From Voices to Worlds: Developing an AI-Powered Framework for 3D Object Generation in Augmented Reality
Majid Behravan, Denis Gracanin
TL;DR
This work presents Matrix, an open source AI powered framework for real-time speech driven 3D object generation in AR. It integrates multilingual speech to text, a text to 3D generator, and LLM based semantic understanding to deliver context aware object creation and recommendations with reduced latency.

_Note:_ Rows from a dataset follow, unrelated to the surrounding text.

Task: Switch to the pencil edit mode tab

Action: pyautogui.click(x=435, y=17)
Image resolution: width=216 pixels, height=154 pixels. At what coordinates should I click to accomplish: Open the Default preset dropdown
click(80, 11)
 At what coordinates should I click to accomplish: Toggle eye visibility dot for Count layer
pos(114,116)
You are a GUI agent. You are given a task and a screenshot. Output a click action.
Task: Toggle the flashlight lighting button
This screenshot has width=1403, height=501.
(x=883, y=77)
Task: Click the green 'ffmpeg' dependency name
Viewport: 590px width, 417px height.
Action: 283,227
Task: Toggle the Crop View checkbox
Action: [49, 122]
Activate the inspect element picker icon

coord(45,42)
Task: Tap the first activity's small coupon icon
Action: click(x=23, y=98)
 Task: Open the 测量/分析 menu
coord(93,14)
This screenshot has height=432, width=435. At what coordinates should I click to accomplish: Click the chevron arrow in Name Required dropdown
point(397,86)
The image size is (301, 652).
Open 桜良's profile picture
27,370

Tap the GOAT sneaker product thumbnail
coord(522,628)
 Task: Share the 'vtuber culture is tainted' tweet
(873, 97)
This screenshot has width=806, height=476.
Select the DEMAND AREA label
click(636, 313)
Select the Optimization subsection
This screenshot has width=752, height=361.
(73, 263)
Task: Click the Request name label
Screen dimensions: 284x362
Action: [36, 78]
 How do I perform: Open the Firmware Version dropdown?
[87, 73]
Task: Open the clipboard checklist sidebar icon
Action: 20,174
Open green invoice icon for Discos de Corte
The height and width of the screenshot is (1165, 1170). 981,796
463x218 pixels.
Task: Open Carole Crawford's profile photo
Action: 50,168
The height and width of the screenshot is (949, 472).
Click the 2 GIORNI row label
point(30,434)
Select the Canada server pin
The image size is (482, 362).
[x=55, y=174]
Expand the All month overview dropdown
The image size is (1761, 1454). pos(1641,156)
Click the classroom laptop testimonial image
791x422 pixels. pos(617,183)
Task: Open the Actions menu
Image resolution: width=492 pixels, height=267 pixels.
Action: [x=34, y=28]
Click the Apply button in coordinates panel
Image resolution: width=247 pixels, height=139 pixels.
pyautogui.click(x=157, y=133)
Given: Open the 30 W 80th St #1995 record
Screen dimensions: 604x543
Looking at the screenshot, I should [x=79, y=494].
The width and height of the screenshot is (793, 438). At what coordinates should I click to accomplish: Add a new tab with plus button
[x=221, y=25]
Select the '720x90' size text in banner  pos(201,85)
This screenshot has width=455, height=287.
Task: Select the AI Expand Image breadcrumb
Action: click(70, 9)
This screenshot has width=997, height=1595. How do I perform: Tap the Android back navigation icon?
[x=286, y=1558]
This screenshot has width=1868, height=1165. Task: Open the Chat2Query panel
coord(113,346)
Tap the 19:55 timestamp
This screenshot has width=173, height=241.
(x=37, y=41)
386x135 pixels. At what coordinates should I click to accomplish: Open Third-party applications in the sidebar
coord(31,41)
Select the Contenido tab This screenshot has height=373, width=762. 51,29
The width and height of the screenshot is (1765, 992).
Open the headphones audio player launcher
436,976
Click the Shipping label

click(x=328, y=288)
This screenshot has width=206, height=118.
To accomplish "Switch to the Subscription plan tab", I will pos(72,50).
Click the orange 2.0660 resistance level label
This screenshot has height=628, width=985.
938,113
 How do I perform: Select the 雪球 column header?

Key contributions include a memory efficient mesh simplification pipeline, a pre generated object repository with vector based retrieval, and a modular architecture suitable for local deployment on devices like HoloLens 2. The results demonstrate feasible real time AR generation with substantial reductions in mesh size and improved responsiveness, with potential applications in education, design, and accessibility, and it outlines future directions including image to 3D conversion and multimodal AR reasoning.
Abstract
This paper presents Matrix, an advanced AI-powered framework designed for real-time 3D object generation in Augmented Reality (AR) environments. By integrating a cutting-edge text-to-3D generative AI model, multilingual speech-to-text translation, and large language models (LLMs), the system enables seamless user interactions through spoken commands. The framework processes speech inputs, generates 3D objects, and provides object recommendations based on contextual understanding, enhancing AR experiences. A key feature of this framework is its ability to optimize 3D models by reducing mesh complexity, resulting in significantly smaller file sizes and faster processing on resource-constrained AR devices. Our approach addresses the challenges of high GPU usage, large model output sizes, and real-time system responsiveness, ensuring a smoother user experience. Moreover, the system is equipped with a pre-generated object repository, further reducing GPU load and improving efficiency. We demonstrate the practical applications of this framework in various fields such as education, design, and accessibility, and discuss future enhancements including image-to-3D conversion, environmental object detection, and multimodal support. The open-source nature of the framework promotes ongoing innovation and its utility across diverse industries.